PROBLEM STATEMENT - All lines from the one holding "Task: Click the Omascul name cell" to the end of the listing are to be output exactly, both ends included, with any pictures left out.

PROVIDED DATA -
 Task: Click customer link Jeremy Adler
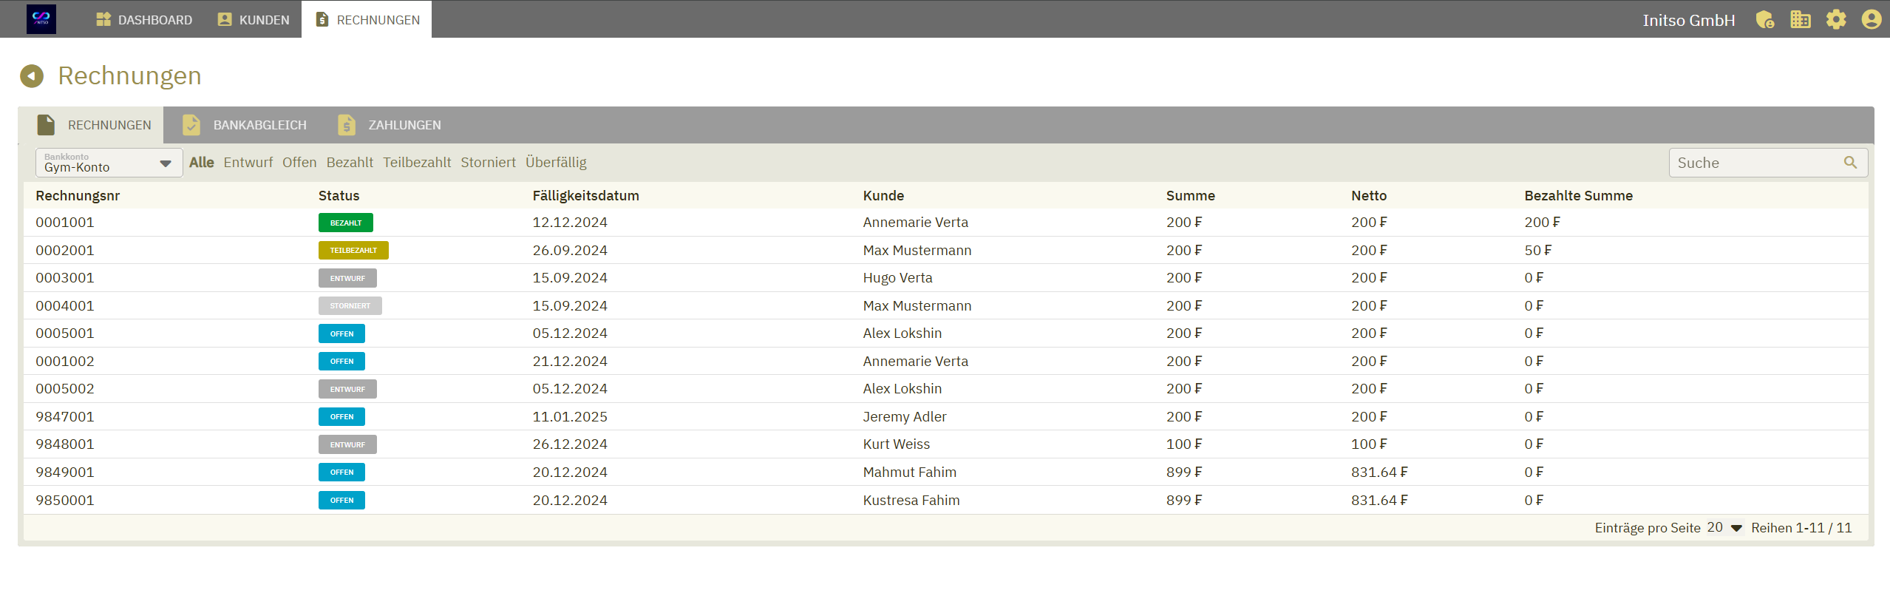click(x=904, y=417)
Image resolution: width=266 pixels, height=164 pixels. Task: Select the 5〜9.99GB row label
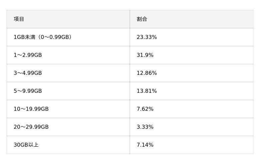click(x=28, y=91)
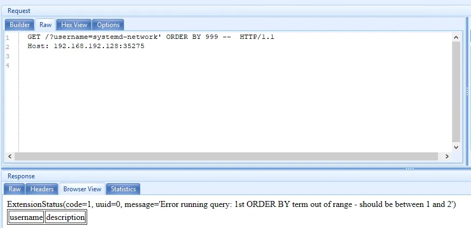Image resolution: width=471 pixels, height=228 pixels.
Task: Open the Hex View tab
Action: [74, 25]
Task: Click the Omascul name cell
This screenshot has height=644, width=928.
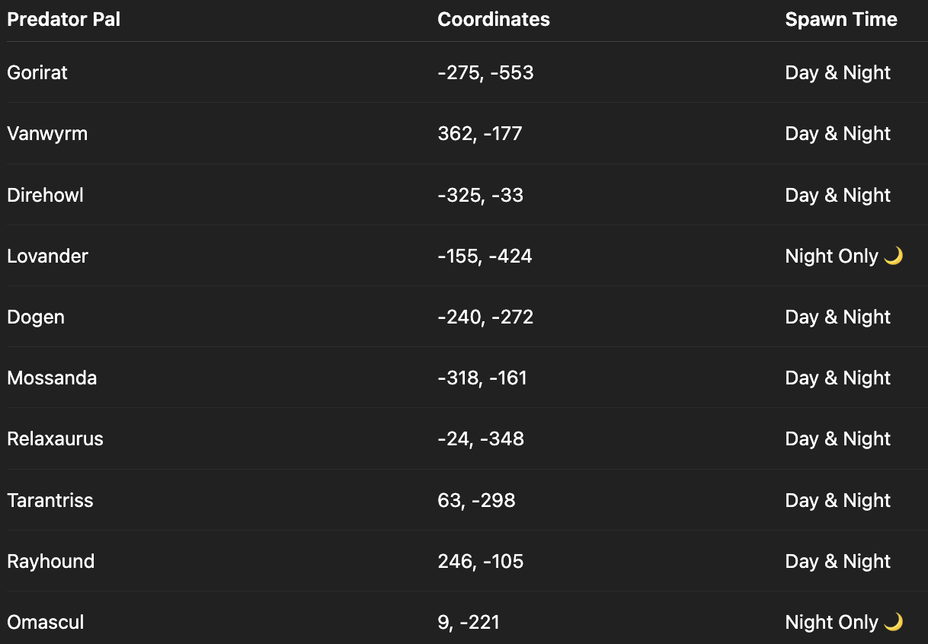Action: pos(46,622)
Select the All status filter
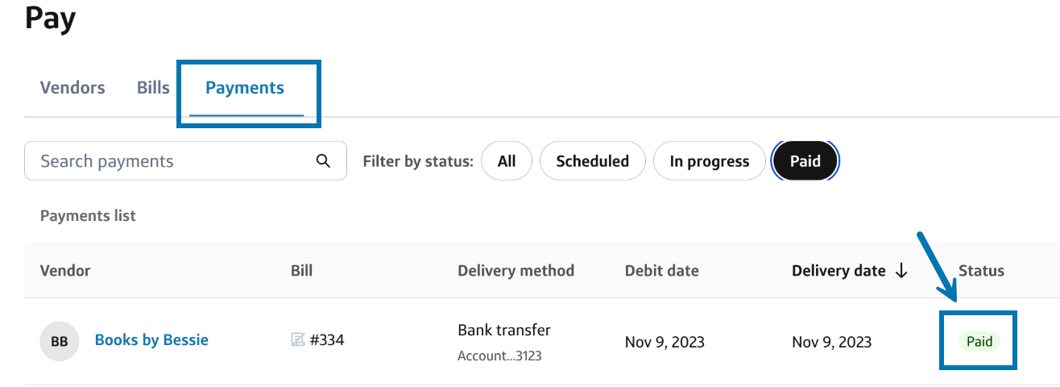Screen dimensions: 1060x387 [x=507, y=161]
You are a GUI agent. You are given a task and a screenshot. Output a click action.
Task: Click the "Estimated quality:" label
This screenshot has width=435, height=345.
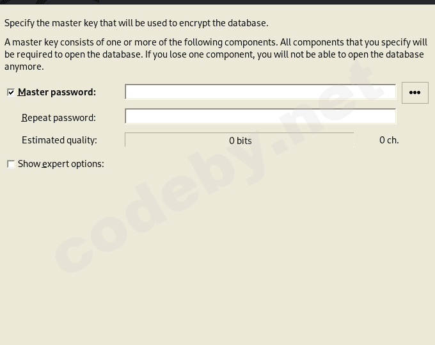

FINISHED EXERCISE -
Task: Click the Omascul name cell
This screenshot has height=644, width=928.
Action: pos(46,622)
Select the All status filter
Screen dimensions: 1060x387 [x=507, y=161]
You are a GUI agent. You are given a task and a screenshot. Output a click action.
Task: Click the "Estimated quality:" label
This screenshot has width=435, height=345.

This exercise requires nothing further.